Azure Blob Storage¶
Available from Alation V R3 (5.6.0+)
Starting with version 5.6.0, Alation supports Azure Blob Storage as a file system.
Azure Blob storage is Microsoft’s object storage solution for the cloud. Blob storage is optimized for storing massive amounts of unstructured data such as text or binary data. Blob storage exposes three resources: the storage account, the containers in the account, and the blobs in a container.
Note
Alation currently uses Shared Key Authorization.
Configuration in Azure¶
Creating an Azure Blob Source¶
Use the Microsoft Azure portal to create an Azure Blob resource.
Log in to the Azure portal.
Click +Create a resource.
4. In the search field of the main toolbar, enter Storage account - blob, file, table, queue. Click Storage account-blob, file, table, queue. The storage account page is displayed. Click Create.
5. Create storage account screen appears.
Under the Basics tab, enter information for the Project Details and Instance Details section.
Select Pay-As-You-Go under Subscription.
For an existing Resource group, select the appropriate group from the drop-down list.
If there is no Resource group, create a new group.
Note
Do not click Create new under Resource group on Create storage account screen to create a new resource group. This is an incorrect way to create a new resource group.
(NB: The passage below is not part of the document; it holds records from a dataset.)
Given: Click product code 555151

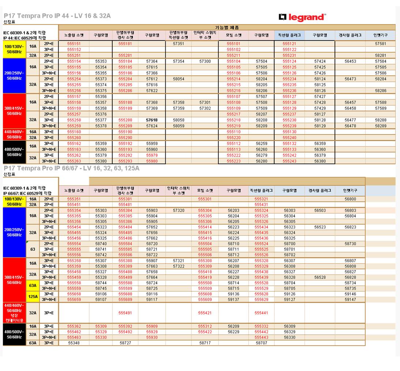Looking at the screenshot, I should click(x=74, y=44).
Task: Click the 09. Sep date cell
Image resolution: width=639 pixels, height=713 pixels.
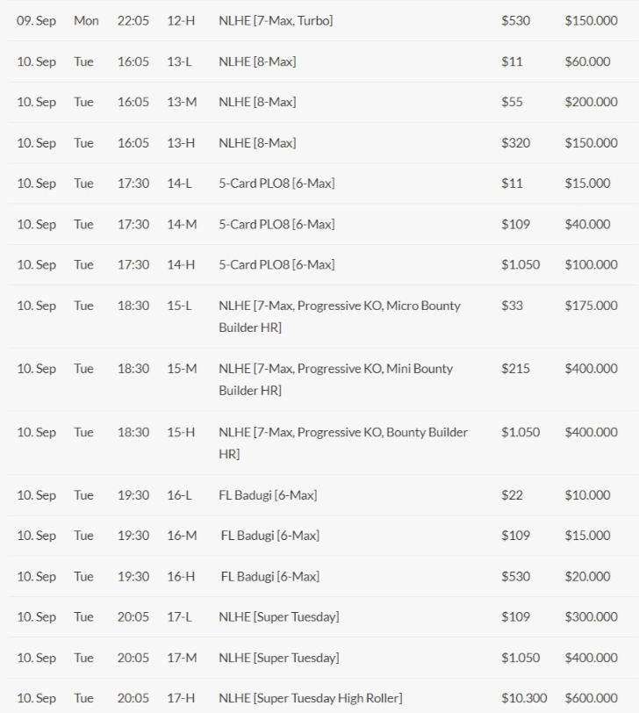Action: 36,20
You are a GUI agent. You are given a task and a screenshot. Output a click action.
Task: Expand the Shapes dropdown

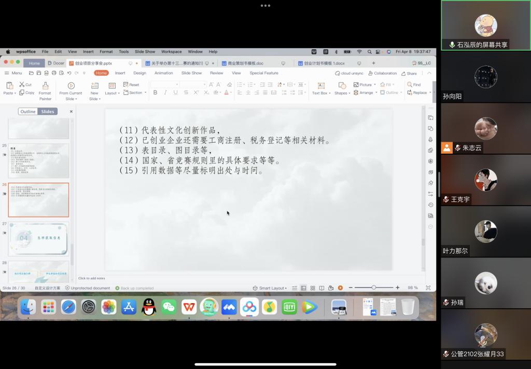coord(342,93)
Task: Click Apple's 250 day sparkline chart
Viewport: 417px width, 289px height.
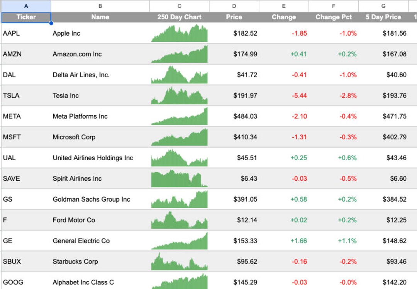Action: click(x=179, y=33)
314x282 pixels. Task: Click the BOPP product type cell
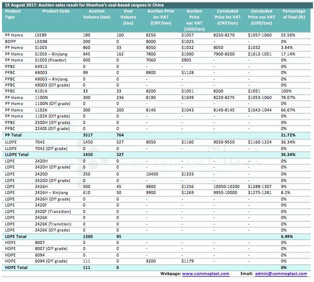[x=10, y=42]
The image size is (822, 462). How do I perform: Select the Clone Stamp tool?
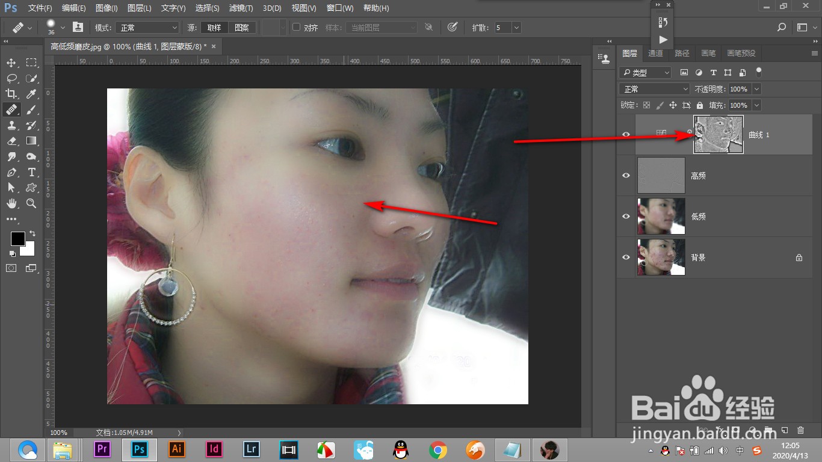[x=12, y=125]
Creating a resource group¶
To create a resource group on the Azure portal, follow the steps as listed:
On the Azure portal, click Resource groups under Favorites on the left pane:
Click +Add.
Enter a unique name for the Resource group. A checkmark appears adjacent to the name of the resource group.
Select Pay-As-You-Go as the mode of subscription.
Select the appropriate Resource group location from the drop-down list. Example:
West US
Click Create.
Creating a storage account¶
To create a storage account on the Azure portal, follow the steps as listed:
On the Azure portal, under Favorites on the left panel, click Storage Accounts:
Click +Add.
Create Storage account screen appears.
Under the Basics tab, enter information for the Project Details and Instance Details section.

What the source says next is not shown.